Hello, hello? What's going on? What's all this shouting, we'll have no trouble here!
- E Tattsyrup.
O'Neill's great strength is supposed to be his motivational powers. Already I can see McGeady performing at a better level for us than previously, but beyond McGeady the jury is still out. However, for a guy who has such a reputation for getting the best out of his players I have been seriously disappointed in O'Neill's public utterings of only having a few PL players, not being able to magic up quality players, not seeing any good young ones coming through and seriously looking at the granny rule. It looks like he is making his excuses early, preparing for failure before he fails.
We are lacking Champions League quality, no doubt, but we have a pool of players who hold their own in the PL and actually impress from time to time, and guys who are definitely among the better Championship players. This is easily good enough to compete with Scotland and Poland. In a one off game we should be able to compete with most good teams and this WC has emphatically put to bed the notion that good teams can't include some mediocre players.

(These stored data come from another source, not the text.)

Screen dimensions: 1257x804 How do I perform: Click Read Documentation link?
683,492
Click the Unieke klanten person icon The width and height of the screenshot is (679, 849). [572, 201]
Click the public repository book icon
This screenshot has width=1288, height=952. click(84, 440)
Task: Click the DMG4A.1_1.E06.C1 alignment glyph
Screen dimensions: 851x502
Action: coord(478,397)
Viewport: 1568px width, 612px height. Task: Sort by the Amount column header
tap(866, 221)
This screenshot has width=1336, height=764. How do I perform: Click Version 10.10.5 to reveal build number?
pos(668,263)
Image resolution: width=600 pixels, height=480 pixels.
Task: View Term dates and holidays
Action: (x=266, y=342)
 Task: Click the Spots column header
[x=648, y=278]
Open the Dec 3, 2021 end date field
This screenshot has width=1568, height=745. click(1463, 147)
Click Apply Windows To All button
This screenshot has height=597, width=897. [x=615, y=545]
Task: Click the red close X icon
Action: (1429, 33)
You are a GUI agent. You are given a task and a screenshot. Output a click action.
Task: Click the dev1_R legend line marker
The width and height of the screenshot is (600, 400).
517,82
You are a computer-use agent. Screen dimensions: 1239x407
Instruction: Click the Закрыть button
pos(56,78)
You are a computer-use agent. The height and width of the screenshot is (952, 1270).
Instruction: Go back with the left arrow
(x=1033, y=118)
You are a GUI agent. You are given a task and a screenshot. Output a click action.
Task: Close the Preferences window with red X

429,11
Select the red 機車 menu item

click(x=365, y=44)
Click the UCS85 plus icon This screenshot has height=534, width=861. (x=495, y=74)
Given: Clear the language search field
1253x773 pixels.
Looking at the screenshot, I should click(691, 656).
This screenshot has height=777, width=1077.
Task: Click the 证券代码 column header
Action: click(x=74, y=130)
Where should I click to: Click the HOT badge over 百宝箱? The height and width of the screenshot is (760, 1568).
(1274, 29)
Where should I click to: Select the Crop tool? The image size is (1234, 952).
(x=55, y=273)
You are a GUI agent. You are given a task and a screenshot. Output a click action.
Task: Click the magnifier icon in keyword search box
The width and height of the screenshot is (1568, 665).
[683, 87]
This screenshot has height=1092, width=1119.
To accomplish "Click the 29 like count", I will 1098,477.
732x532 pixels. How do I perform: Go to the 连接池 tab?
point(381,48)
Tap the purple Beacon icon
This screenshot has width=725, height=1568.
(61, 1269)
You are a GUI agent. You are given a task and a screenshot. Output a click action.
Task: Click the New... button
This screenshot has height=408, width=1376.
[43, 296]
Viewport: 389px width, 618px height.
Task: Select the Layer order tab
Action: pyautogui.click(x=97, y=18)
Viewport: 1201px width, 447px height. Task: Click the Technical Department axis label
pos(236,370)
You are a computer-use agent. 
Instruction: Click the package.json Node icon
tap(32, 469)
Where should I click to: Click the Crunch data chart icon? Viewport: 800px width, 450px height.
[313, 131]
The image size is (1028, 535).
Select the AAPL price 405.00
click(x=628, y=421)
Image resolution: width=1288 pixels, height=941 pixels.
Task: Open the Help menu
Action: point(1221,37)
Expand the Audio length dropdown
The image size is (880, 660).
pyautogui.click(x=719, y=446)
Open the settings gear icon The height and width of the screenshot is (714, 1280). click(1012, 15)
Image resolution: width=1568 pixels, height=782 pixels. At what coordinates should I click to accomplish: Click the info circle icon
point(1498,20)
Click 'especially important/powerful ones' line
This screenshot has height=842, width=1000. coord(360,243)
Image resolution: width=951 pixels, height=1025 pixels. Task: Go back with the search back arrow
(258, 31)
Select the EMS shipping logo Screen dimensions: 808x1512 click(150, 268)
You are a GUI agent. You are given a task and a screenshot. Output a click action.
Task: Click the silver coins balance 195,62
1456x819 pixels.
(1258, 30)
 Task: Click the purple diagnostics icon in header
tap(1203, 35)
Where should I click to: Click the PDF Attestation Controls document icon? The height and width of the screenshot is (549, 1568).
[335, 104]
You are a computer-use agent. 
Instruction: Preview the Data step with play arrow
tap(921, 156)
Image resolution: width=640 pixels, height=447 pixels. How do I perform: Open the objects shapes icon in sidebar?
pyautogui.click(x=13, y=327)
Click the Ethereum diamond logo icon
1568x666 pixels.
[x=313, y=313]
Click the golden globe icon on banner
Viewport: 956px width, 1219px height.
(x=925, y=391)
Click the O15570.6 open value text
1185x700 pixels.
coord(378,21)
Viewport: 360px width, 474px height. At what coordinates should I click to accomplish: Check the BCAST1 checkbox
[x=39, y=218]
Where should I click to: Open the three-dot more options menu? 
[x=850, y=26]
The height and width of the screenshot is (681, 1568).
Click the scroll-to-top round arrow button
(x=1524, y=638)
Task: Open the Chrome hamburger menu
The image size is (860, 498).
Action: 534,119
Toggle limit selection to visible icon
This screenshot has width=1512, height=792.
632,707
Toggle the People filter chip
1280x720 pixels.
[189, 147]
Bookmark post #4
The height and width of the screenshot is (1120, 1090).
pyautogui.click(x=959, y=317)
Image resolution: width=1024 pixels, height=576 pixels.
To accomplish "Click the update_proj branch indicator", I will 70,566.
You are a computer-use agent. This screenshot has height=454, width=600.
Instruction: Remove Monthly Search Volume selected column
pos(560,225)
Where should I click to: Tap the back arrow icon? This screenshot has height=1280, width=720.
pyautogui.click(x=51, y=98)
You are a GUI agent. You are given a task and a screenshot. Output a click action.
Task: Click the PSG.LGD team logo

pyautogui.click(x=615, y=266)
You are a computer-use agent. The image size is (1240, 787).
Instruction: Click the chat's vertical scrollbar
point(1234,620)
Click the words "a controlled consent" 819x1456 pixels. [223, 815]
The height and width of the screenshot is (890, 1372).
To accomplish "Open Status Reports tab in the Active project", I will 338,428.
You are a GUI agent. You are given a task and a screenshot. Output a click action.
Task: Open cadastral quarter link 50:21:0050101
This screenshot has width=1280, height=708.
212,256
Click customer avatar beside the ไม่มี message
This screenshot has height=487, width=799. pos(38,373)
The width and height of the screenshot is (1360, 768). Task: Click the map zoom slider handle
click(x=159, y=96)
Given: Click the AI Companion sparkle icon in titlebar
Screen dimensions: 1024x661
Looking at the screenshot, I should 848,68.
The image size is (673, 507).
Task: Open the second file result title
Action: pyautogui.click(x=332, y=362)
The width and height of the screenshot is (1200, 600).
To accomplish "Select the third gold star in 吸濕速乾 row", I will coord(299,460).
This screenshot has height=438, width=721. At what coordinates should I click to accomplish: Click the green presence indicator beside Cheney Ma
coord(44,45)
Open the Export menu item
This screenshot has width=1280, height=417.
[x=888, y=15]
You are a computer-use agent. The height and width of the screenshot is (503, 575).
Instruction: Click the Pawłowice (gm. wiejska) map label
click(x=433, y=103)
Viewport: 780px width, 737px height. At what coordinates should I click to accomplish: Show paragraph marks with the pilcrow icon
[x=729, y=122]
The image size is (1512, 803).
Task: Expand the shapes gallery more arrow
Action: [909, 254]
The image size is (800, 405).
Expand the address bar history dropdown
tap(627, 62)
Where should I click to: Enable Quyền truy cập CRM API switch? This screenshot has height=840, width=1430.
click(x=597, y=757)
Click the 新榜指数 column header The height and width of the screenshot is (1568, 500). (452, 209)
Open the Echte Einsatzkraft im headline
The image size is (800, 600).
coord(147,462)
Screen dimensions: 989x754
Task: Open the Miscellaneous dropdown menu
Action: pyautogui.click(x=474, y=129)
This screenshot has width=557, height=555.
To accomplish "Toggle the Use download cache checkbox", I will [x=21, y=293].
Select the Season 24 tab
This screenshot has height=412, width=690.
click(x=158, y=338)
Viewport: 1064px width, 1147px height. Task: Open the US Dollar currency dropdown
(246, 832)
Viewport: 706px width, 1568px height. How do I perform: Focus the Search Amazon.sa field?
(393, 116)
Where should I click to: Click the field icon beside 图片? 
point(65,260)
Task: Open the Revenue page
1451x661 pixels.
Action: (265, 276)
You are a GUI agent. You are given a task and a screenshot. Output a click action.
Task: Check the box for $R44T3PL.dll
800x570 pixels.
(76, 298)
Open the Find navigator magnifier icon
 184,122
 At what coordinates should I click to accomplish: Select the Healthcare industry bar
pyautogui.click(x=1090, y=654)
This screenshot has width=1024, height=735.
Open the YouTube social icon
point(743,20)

So far I'm disappointed in O'Neill's statements and, like Paul, I haven't seen much in his TV analysis that makes me think he's up to speed on how the game has changed in the last few years. I'm beginning to think Paul Rowan is right and that he's not taking this role as seriously as he might. Just my hunch, not evidence based. But my disappointment in his public assessment of what he has to work with is evidence based. By all means disregard the players who didn't do anything on tour, but what's left is more than decent enough and he shouldn't be making excuses for them.
The instability was always at CM, same for Kerr (- Roy), Stan and then Trap. Keane and Duff were not central midfielders. They were both past their peak, Keane to Liverpool and a slide downwards after, an injury ravaged Duff didn't really play until the Nov 2009 play off, next game after that for him was March 2011. At an equivalent stage in Trap's tenure, going into the first two qualifiers, he had a fixed (later super glued) impression on how we could play effectively with Steven Reid central to everything important. It was impressive and solid but then we lost both Reids, Gibson was given his chances but he didn't adapt so well, looked like a square peg and kept getting injured. What happened after that is another story, but if O'Neill is half as decisive and disciplined as Trap was, he'll start well.
However we are a good way off performing as well as other low life european WC qualifiers, like Greece or Switzerland.
Last edited by geysir; 04/07/2014 at 2:55 PM.
Interesting look back at Trap on this, the 8th anniversary of his hiring.
http://www.the42.ie/trapattoni-made-...96273-Feb2016/
No Somos muchos pero estamos locos.
Trap brought a constistency for sure but he fell out with and retired way too many players. We're not Brazil for feck's sake!
My other big issue with him was that when Spain were walking through our midfield he stuck rigidly to 4-4-2. There was no Plan B whatsoever. Football had moved on and left him behind by 2012.
Folding my way into the big money!!!